Excerpt to read:
Similarly, on 24th February 2021 the president of El Salvador’s Journalists’ Association (APES), Angélica Cárcamo, said the organisation had registered 26 violations of press freedom during the election campaign. In one case in January 2021, for instance, San Salvador’s mayor Ernesto Muyshondt sought to discredit a woman journalist’s work during an interview, after she asked him about alleged mass dismissals of municipal employees and salary delays.
APES has also registered cases of journalists facing public vilification for their work covering the COVID-19 pandemic. On 18th February 2020, president Nayib Bukele discredited the work of reporter Cecibel Romero of Salud con Lupa after she posted a Twitter thread on the arrival of vaccines to El Salvador. Following the president’s replies to her posts, the journalist reportedly received stigmatising messages from several users on the social network, including candidates to legislative office for Bukele’s Nuevas Ideas, Chistian Guevara and Suecy Callejas.
Association
Conozca la investigación "Defendiendo los Derechos Humanos en El Salvador en tiempos de COVID-19", presentada hoy por @FESPAD_sv.
— FESPAD (@FESPAD_sv) February 16, 2021
🔗Puede acceder al documento aquí: https://t.co/1Qhbdmj43n
In February 2021, civil society organisation Fundación de Estudios para la Aplicación del Derecho (Foundation of Studies for the Application of Law - FESPAD) published a report on the situation of human rights defenders in El Salvador during the COVID-19 pandemic. The organisation said that public officials and authorities such as President Bukele were perpetrators in 72.2% of assaults against defenders registered during this time. These often referred to public vilification and verbal attacks through social media, which according to FESPAD’s analysis have been the key medium used to intimidate and censor people who denounced power abuses, lack of transparency and government policies during the health crisis. Press and free speech advocates were the most frequent targets, with human rights defenders working on the promotion of democracy and on women’s rights also commonly subjected to attacks.
In addition, FESPAD published their annual report on Human Rights in El Salvador for 2020, which the organisation characterised as a year of confrontation between the executive and legislative powers. As described by FESPAD, President Nayib Bukele’s government often bypassed or ignored constitutional norms. In particular, the report notes that access to information rights were among the most affected, with little transparency in relation to the pandemic and a failure by the government to comply with Access to Information laws.

Information shown:
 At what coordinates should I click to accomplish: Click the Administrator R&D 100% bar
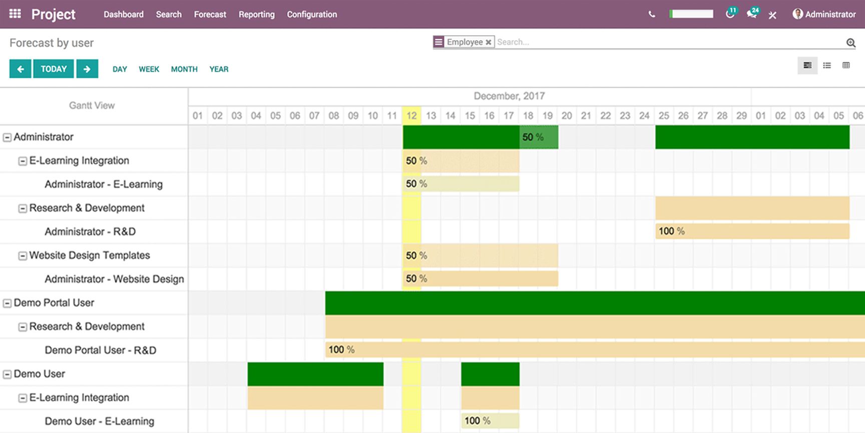(752, 231)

Exercise brief:
Answer these from the text on press freedom in El Salvador:
1. How many violations of press freedom did APES register during the election campaign?
2. Which outlet did reporter Cecibel Romero work for?
3. According to FESPAD, public officials and authorities were perpetrators in what share of assaults against defenders?

Written solution:
1. 26
2. Salud con Lupa
3. 72.2%